SFFR Looking To Protect Members From Cancer
The International Association of Firefighters says cancer is the leading cause of death for firefighters
SIOUX FALLS, S.D. – A firefighter’s job is dangerous. There’s no doubt about that. Crews face the potential of getting badly burned, or not being able to escape the flames. But the International Association of Firefighters says these are not the most dangerous risks. Cancer is claiming more of their lives than anything else.
When a fire breaks out, speediness is on firefighters minds.
“They want to get in there, take care of what’s going on, put the fire out, clean things up and get going,” says Sioux Falls Fire Rescue Division Chief Steve Fessler.
Dealing with the emergency at hand is top priority. But Sioux Falls Fire Rescue Division Chief Steve Fessler says they also need to think about future affects of putting out fires.
“Fighting the cancer part of the things is extremely important for our health and safety both physically and mentally,” says Fessler.
According to the Firefighter Cancer Support Network, cancer caused 70 percent of the line-of-duty deaths for career firefighters in 2016 due to toxic chemicals.
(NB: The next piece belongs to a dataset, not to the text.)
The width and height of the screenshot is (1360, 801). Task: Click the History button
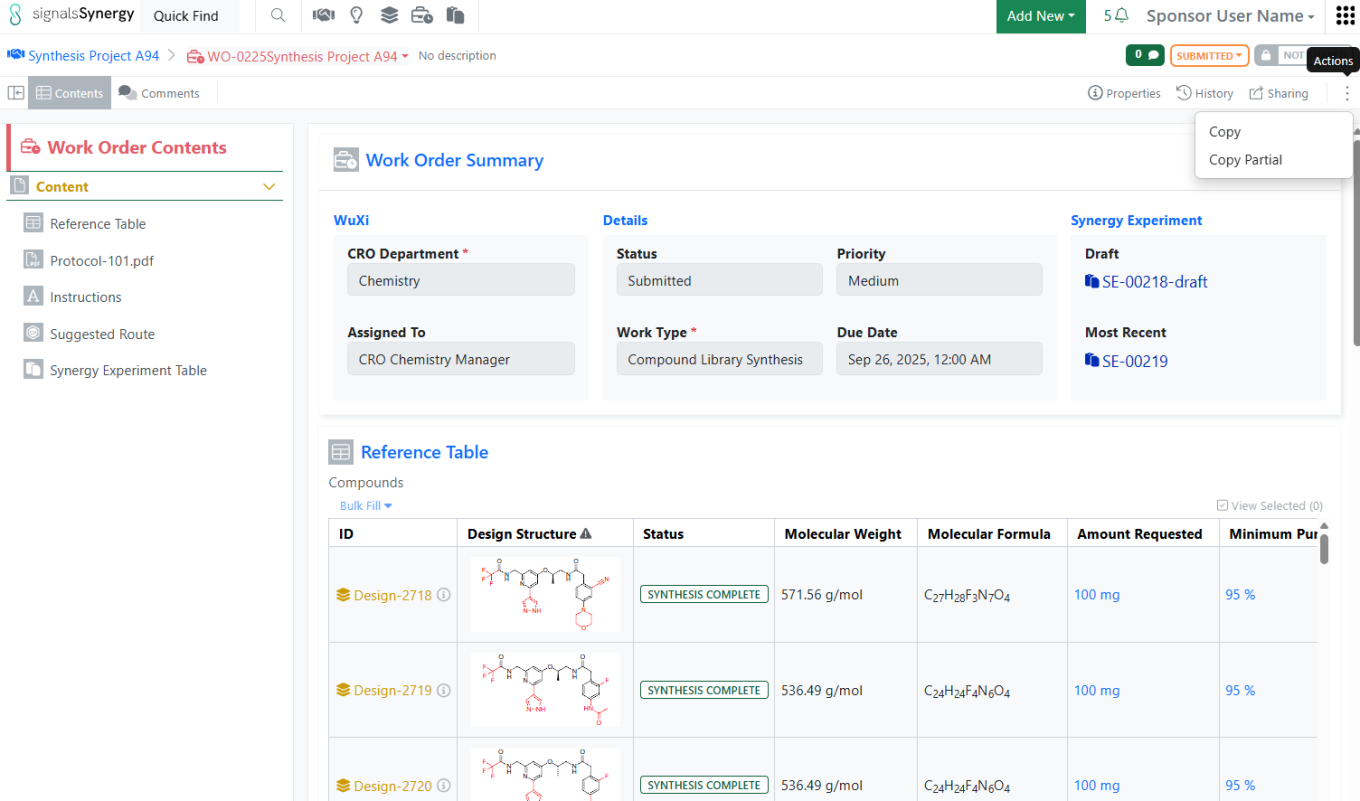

Right now two members are battling blood cancers.
“We [also] have retirees that have passed away from cancer or battled cancer,” says Fessler.
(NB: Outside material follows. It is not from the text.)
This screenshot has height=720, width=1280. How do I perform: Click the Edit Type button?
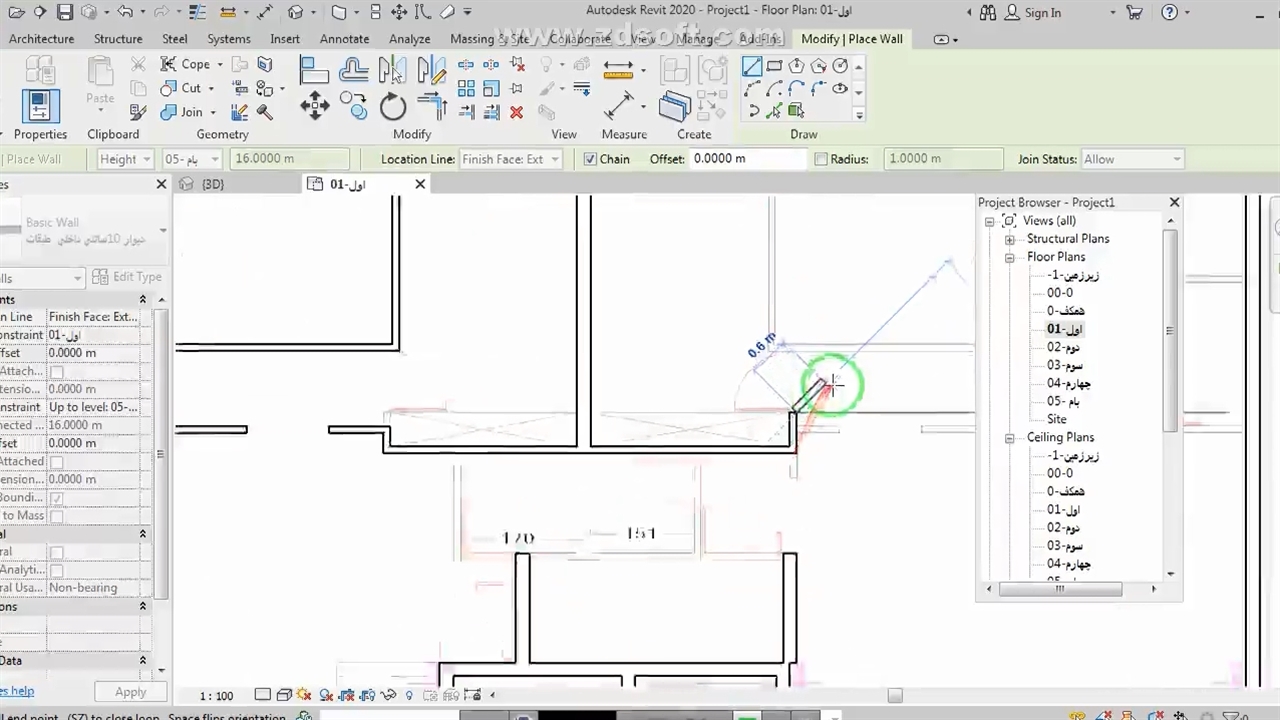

Knowing this, the fire department is putting effort into limiting the amount of smoke and chemicals firefighters are exposed to.
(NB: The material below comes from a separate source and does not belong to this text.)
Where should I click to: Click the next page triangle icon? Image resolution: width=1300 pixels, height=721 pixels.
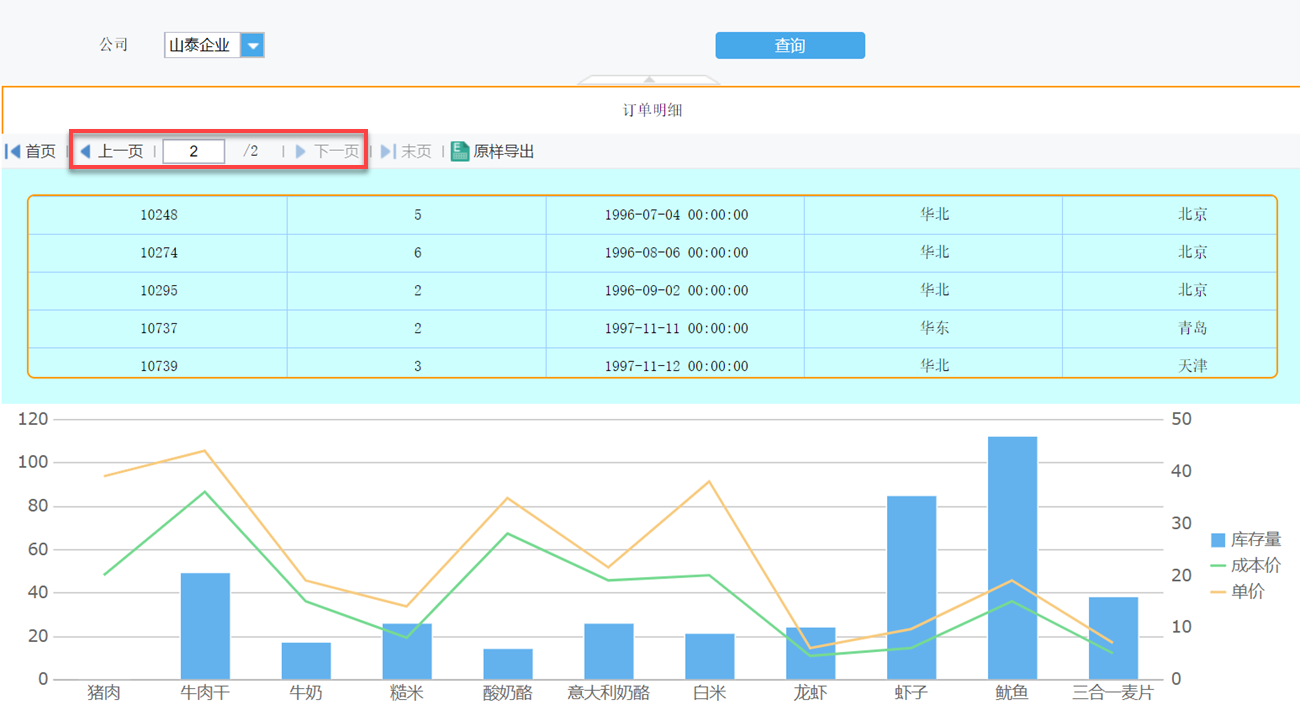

“One of the first things that we do when we get back to the station, we’ll get our trucks back in order, but then we go and we shower and get clean before we have to go on the next go around,” says Fessler.
Fessler says they’re even re-designing some of their trucks to fit their gear in a compartment, away from where they sit.
“The off gassing from the bunker gear, the helmets that kind of stuff are finding to be where a lot of these carcinogens are coming from,” he explains.
So even though public safety is their job, Fessler says they also have to make sure each other are safe while doing it.
“To know those simple things of wiping down your neck when you come out, washing your hands with soap and water, or getting out of your gear, getting your gear cleaned,” says Fessler.
Experts say the types of cancers firefighters are diagnosed with most include leukemia, lymphoma or myeloma.